In this embodiment, the maximum normal probability value t is combined _n,max And a minimum normal probability value t _n,min Migrating samples in unlabeled sample set U to abnormal underwater sound signal sample set L _P And a normal underwater sound signal sample set L _N Comprises the following steps: for all s in unlabeled sample set U _n1 The probability value is greater than or equal to the maximum normal probability value t _n,max Will be s above _n1 The individual samples are removed from the unlabeled sample set U and added to the normal underwater sound signal sample set L _N The method comprises the steps of carrying out a first treatment on the surface of the For all s in unlabeled sample set U _n2 The probability values are smaller than the maximum normal probability value t _n,max And is greater than the minimum normal probability value t _n,min If s is satisfied _n2 ≤c _n *s _n1 Then s is as described above _n2 The individual samples are removed from the unlabeled sample set U and added to the normal underwater sound signal sample set L _N If s _n2 >c _n *s _n1 Then will first go above s _n2 Sorting the samples from big to small according to probability value, and then sorting the previous c _n *s _n1 The individual samples are removed from the unlabeled sample set U and added to the normal underwater sound signal sample set L _N The method comprises the steps of carrying out a first treatment on the surface of the Wherein c _n Is a constant parameter. Maximum normal probability value t _n,max And a minimum normal probability value t _n,min Can be expressed as:

t _n,max ＝max(P _r (y＝0|x∈S _n ))，

t _n,min ＝min(P _r (y＝0|x∈S _n ))，

in the above formula, max represents maximum value, min represents minimum value, and y represents classifier C _s X represents the classifier C _s Input (set S) _n Samples of (1)), P) _r (y＝0|x∈S _n ) Representing a probability value of 0 output. C in this embodiment _n =0.1, then there is a pair ofAt all probability values less than t _n,max And is greater than t _n,min Record the number of samples s _n2 If s _n2 ≤0.1*s _n1 Then all s will be _n2 The individual samples are removed from set U and added to set L _N If s _n2 >0.1*s _n1 Then for all s _n2 The samples are sorted from big to small according to probability values and then the previous c _n *s _n1 The individual samples are removed from set U and added to set L _N 。

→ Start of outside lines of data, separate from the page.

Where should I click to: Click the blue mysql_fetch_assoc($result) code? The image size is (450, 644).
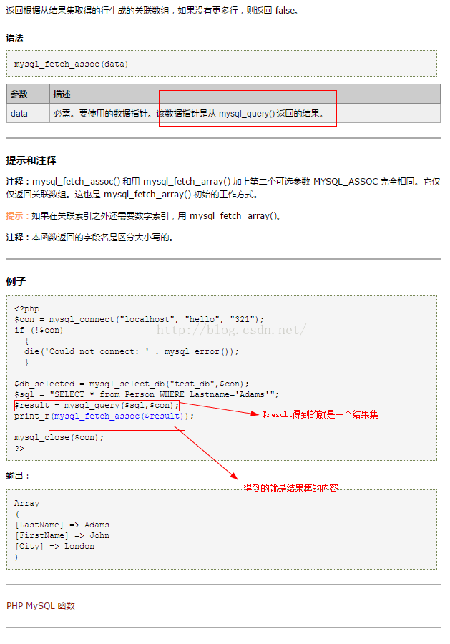tap(118, 416)
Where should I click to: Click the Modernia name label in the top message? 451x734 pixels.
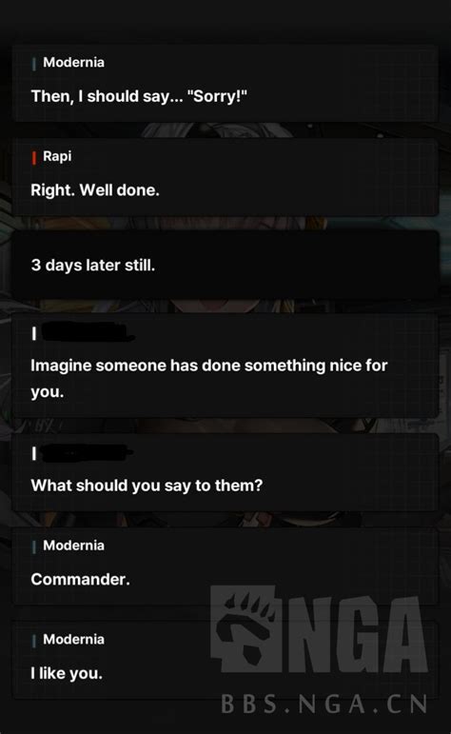pos(73,62)
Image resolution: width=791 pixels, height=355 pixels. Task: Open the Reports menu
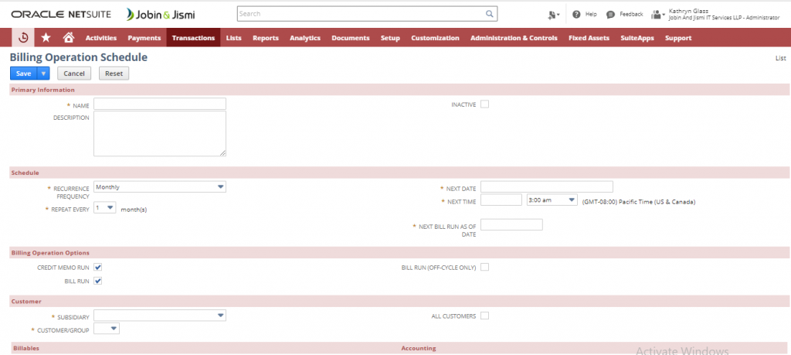click(265, 38)
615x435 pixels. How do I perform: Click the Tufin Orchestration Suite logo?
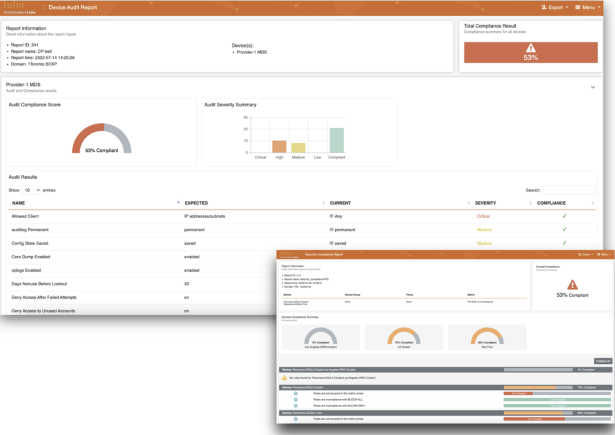tap(20, 8)
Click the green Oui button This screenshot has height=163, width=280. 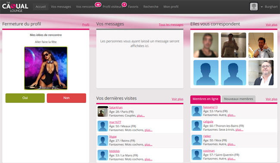pyautogui.click(x=25, y=98)
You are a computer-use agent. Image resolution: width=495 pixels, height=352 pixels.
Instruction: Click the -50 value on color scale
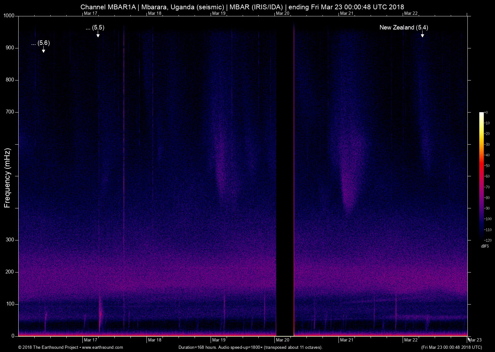[x=487, y=166]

In this embodiment, step S4 trains the initial classifier C based on the positive and negative sample sets newly constructed by sample migration ₀ Comprising the following steps: using set L _P As a positive sample set and given tag 1, set L is used _N As a negative sample set and given a label 0, training by using a supervised learning method by adopting the positive sample set and the negative sample set to obtain an initial classifier C ₀ 。

In this embodiment, step S4 further includes establishing a set L _PA And L _NA The two incremental training sets are initially empty, and step S5 includes: for set L _P Using the i-1 th classifier C _i-1 Predicting the probability of the abnormal underwater sound signal sample, and recording the minimum probability value u _p This can be expressed as:

u _p ＝min(P _r (y＝1|x∈L _P ))，

in the above formula, max represents maximum value, min represents minimum value, and y represents i-1 th classifier C _i-1 X represents the i-1 th classifier C _i-1 Input (set L) _P Samples of (1)), P) _r (y＝1|x∈L _P ) A probability value representing an output of 1.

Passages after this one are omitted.